## Provided information
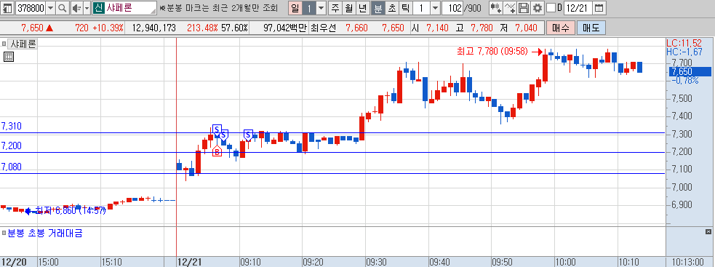
Task: Click the add indicator line icon
Action: (x=511, y=8)
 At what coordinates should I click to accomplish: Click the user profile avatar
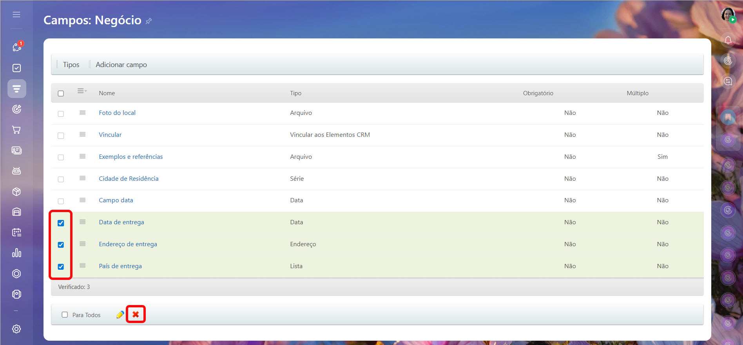(x=728, y=15)
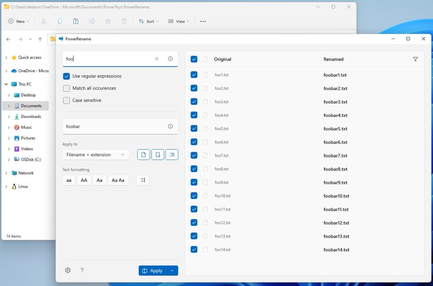
Task: Open PowerRename settings gear
Action: 68,270
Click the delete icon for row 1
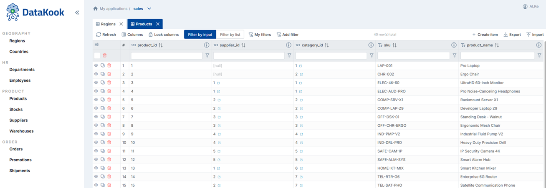Image resolution: width=546 pixels, height=188 pixels. (109, 65)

## Required work
Copy exactly, leaving out pictures, the lines from the line containing "At what coordinates" through the last line of the records.

## Exercise solution
 At what coordinates should I click to accomplish: Click the user profile avatar
(x=728, y=15)
Task: Open PowerRename settings gear
Action: 68,270
Click the delete icon for row 1
Image resolution: width=546 pixels, height=188 pixels. (109, 65)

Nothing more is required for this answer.